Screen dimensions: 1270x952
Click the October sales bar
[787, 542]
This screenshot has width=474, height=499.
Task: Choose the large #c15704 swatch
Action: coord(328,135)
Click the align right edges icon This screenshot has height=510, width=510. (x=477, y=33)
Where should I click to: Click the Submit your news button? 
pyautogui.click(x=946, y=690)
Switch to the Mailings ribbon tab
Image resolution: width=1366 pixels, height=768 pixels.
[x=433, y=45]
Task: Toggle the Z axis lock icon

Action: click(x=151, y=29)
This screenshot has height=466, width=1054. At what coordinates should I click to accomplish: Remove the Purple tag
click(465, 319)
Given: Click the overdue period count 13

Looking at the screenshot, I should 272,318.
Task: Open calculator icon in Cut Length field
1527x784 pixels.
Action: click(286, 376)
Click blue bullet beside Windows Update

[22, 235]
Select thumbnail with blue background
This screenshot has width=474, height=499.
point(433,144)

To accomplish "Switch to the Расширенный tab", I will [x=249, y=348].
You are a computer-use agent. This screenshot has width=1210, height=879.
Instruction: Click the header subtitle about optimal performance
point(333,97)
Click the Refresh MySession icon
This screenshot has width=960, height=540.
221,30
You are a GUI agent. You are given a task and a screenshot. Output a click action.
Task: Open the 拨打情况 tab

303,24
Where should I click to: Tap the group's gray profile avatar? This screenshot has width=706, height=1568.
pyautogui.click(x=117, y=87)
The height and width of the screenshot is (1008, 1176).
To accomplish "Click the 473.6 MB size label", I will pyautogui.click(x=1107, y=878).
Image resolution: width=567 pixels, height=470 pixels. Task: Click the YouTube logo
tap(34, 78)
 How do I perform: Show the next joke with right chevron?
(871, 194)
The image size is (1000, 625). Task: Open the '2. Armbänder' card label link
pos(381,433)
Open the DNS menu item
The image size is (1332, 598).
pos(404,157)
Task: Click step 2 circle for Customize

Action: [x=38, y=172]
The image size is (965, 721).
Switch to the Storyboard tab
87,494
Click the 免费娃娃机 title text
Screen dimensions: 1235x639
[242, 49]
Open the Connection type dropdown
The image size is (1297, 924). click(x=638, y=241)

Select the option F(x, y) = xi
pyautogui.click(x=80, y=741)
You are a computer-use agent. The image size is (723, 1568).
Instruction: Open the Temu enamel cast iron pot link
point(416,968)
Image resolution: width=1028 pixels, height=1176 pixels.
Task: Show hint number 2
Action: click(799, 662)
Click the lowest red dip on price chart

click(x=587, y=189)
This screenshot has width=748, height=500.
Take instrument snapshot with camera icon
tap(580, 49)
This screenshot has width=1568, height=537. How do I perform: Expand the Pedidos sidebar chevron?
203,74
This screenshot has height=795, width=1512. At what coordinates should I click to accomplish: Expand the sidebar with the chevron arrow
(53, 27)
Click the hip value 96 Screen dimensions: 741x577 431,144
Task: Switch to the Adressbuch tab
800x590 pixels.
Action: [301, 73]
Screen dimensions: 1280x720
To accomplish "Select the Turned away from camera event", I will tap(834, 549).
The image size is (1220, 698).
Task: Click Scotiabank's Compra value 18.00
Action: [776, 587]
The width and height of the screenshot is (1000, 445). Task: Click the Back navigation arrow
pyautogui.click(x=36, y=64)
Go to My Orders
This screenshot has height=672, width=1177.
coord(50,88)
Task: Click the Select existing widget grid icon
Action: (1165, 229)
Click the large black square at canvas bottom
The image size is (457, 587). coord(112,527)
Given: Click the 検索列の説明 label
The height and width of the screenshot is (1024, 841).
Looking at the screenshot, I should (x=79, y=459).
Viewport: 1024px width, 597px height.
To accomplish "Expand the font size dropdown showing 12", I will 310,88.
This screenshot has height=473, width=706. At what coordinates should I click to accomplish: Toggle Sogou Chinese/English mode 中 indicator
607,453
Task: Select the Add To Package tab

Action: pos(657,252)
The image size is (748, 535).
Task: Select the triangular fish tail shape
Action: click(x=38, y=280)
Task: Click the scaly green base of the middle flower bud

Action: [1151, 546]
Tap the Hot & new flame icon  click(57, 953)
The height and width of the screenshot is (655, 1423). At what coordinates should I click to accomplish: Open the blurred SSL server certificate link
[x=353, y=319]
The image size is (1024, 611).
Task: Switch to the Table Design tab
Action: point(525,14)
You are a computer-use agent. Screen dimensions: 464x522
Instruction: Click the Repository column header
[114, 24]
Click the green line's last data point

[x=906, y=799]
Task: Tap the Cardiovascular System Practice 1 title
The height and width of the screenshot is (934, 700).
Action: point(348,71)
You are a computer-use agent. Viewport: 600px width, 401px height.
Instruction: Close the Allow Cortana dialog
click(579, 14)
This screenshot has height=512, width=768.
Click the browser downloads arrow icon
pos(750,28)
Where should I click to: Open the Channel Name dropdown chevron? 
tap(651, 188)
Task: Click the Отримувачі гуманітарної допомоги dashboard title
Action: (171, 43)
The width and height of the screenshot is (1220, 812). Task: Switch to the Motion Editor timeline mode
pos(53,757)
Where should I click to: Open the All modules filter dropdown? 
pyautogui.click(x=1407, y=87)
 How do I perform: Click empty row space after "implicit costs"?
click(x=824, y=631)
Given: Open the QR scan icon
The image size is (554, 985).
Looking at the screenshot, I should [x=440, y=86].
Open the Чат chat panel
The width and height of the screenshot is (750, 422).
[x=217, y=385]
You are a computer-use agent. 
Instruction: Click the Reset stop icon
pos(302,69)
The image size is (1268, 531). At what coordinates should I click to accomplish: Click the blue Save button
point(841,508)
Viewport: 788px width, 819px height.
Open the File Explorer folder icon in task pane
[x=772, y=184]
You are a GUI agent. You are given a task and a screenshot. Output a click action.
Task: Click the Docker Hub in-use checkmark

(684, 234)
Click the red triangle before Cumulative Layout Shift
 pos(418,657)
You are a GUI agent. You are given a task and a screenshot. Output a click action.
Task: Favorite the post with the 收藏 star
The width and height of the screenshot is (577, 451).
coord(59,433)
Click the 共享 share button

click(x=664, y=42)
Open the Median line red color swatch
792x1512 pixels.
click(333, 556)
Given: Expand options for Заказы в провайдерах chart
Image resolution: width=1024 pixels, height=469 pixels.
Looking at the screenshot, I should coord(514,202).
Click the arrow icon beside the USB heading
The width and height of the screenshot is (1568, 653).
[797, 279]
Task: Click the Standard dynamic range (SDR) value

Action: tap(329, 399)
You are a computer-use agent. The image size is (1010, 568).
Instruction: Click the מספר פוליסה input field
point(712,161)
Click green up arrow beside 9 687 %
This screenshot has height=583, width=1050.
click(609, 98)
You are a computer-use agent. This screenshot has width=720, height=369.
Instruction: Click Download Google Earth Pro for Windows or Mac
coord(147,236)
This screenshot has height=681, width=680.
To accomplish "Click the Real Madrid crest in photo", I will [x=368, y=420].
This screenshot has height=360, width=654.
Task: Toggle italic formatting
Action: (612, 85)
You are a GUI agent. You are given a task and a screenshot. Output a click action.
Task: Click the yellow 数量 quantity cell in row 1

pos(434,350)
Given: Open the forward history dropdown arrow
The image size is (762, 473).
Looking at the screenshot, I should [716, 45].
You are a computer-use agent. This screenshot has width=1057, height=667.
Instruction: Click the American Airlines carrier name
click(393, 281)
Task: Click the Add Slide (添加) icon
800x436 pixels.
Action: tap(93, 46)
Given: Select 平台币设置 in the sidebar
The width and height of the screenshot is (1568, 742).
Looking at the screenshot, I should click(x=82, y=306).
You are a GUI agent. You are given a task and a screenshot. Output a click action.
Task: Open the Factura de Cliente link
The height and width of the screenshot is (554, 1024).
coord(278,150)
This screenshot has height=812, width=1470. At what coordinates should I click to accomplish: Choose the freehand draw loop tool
——
> **Task prompt**
Apply a filter for "Viewport" to the data above, then copy each line that matches.

> **Written answer**
Viewport: 1024px width, 597px height.
You are a computer-use agent. Viewport: 600px width, 401px height.
Viewport: 788px width, 819px height.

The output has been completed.